:: Challenges ::
a) Reproduce the passage of the chicken-joke thread that begins at the words "BARACK OBAMA: Let" and stops after "her eggs. Period.".
b) Name every public figure who has a punchline attributed to them in the chicken-joke thread, in the order they appear.
c) Write the next part of the thread of chicken jokes, picking up after its final line.

:: Source ::

# Why did the chicken cross the road?



## Warrigal (Sep 4, 2015)

Old? New? Still funny.
DONALD TRUMP: All Mexican chickens who wish to cross this road must submit to a complete background check, and full body search.

BARACK OBAMA: Let me be perfectly clear, if the chickens like their eggs they can keep their eggs. No chicken will be required to cross the road to surrender her eggs. Period.

JOHN McCAIN: My friends, the chicken crossed the road because he recognized the need to engage in cooperation and dialogue with all the chickens on the other side of the road.

HILLARY CLINTON: What difference at this point does it make why the chicken crossed the road.

DICK CHENEY: Where's my gun?

COLIN POWELL: Now to the left of the screen, you can clearly see the satellite image of the chicken crossing the road.

BILL CLINTON: I did not cross the road with that chicken.

AL GORE: I invented the chicken.

:: Data supplied ::
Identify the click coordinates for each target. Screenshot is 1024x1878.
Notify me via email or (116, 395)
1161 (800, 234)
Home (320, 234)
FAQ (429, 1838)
* * *
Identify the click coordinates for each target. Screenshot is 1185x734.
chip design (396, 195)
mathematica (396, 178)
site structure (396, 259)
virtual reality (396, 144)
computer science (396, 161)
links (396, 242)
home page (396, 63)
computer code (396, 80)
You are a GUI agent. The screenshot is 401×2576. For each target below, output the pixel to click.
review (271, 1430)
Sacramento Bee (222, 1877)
--
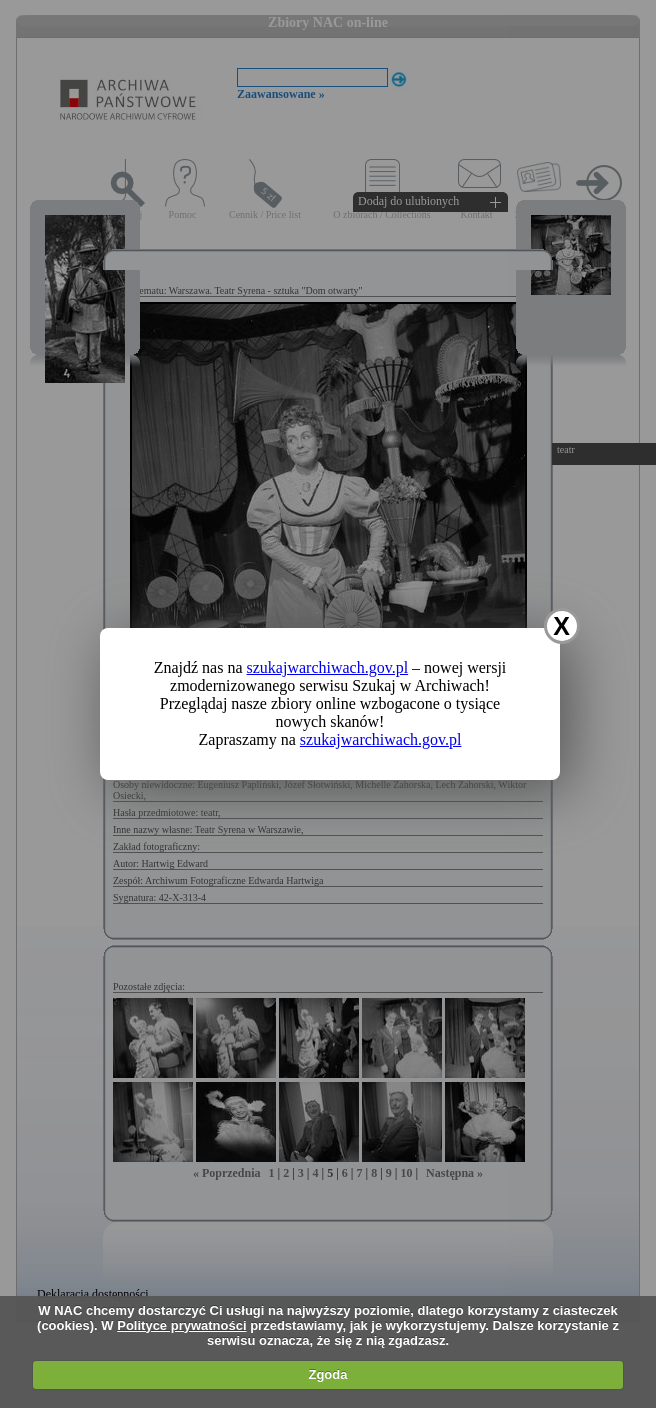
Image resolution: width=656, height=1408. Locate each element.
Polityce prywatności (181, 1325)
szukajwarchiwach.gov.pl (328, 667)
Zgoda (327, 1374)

:: Answers to the exercise ::
a)
BARACK OBAMA: Let me be perfectly clear, if the chickens like their eggs they can keep their eggs. No chicken will be required to cross the road to surrender her eggs. Period.

b)
Donald Trump
Barack Obama
John McCain
Hillary Clinton
Dick Cheney
Colin Powell
Bill Clinton
Al Gore

c)
JOHN KERRY: Although I voted to let the chicken cross the road, I am now against it! It was the wrong road to cross, and I was misled about the chicken's intentions. I am not for it now, and will remain against it.

AL SHARPTON: Why are all the chickens white?

DR. PHIL: The problem we have here is that this chicken won't realize that he must first deal with the problem on this side of the road before it goes after the problem on the other side of the road. What we need to do is help him realize how stupid he is acting by not taking on his current problems before adding any new problems.

OPRAH: Well, I understand that the chicken is having problems, which is why he wants to cross the road so badly. So instead of having the chicken learn from his mistakes and take falls, which is a part of life, I'm going to give this chicken a NEW CAR so that he can just drive across the road and not live his life like the rest of the chickens.

ANDERSON COOPER: We have reason to believe there is a chicken, but we have not yet been allowed to have access to the other side of the road.

NANCY GRACE: That chicken crossed the road because he's guilty! You can see it in his eyes and the way he walks.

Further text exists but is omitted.